Thanks for the patch, it looks good.
I've just kicked off a test run now. If all goes well, do you guys
feel like kicking off another stress test run if I publish a snapshot?
Cheers
Manik
On 6 Aug 2009, at 04:25, Brian Stansberry wrote:
Patch attached to the JIRA. I was wrong in thinking I could adapt
DGTest to expose the issue. But anyway the testsuite passes with the
patch.
Brian Stansberry wrote:
> I think I may have the WL figured out. Maybe. :)
> Key thing is DataGravitationCleanupCommand is sent to all nodes,
> not just buddies. Result is caches that never stored the fqn will
> be attempting to remove a node that doesn't exist.

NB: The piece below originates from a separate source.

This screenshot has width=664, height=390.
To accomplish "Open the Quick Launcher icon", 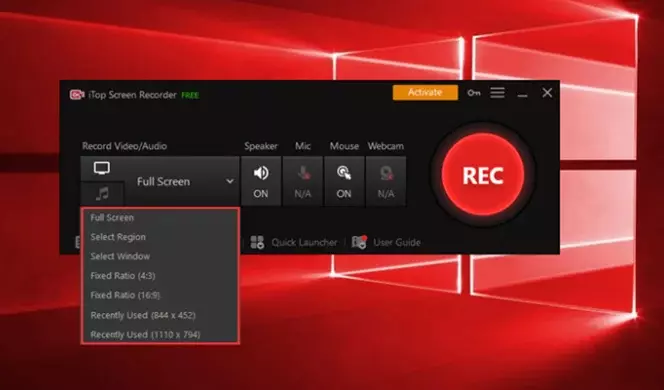I will (x=257, y=242).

> In this case PessimisticNodeLockManager.lock(...) will attempt to
> create the node to be removed as well as all nodes leading to it.
> It will acquire a WL on all nodes it creates. It sets a local
> variable "created" to "true" when it creates a node and once that
> variable is "true" it will try to acquire a WL on any node it locks.

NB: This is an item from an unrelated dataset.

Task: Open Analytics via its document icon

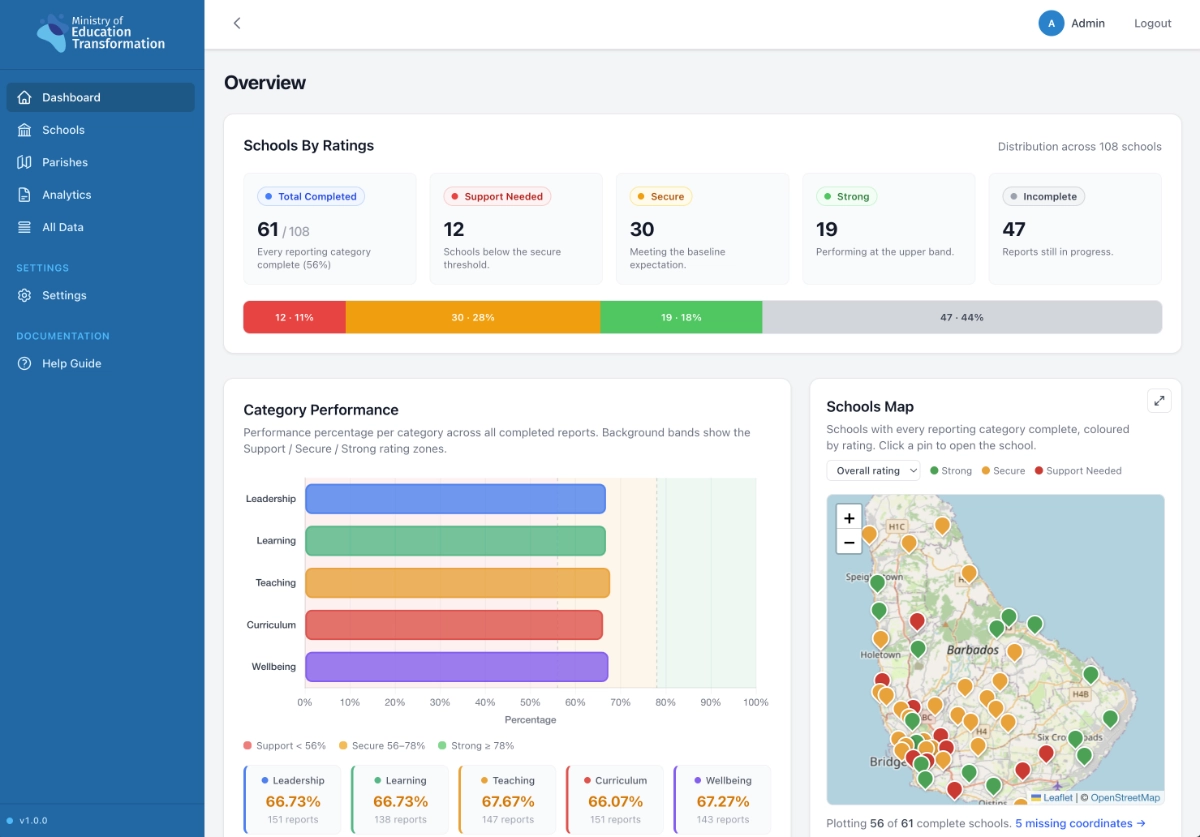Action: (24, 195)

> I suspect the problem comes here:
> // make sure the lock we acquired isn't on a deleted node/is an
> orphan!!
> // look into invalidated nodes as well
> NodeSPI repeek = dataContainer.peek(currentNodeFqn, true, true);
> if (currentNode != repeek)
> {
> // A bunch of "reset" logic
> }
> The "reset logic" involves resetting variables so the loop will
> start over higher in the tree. But it doesn't "reset" the
"created"
> flag, so when it starts over it starts trying to acquire WLs on
> nodes like / and /BUDDY_MANAGER where it only needs a RL.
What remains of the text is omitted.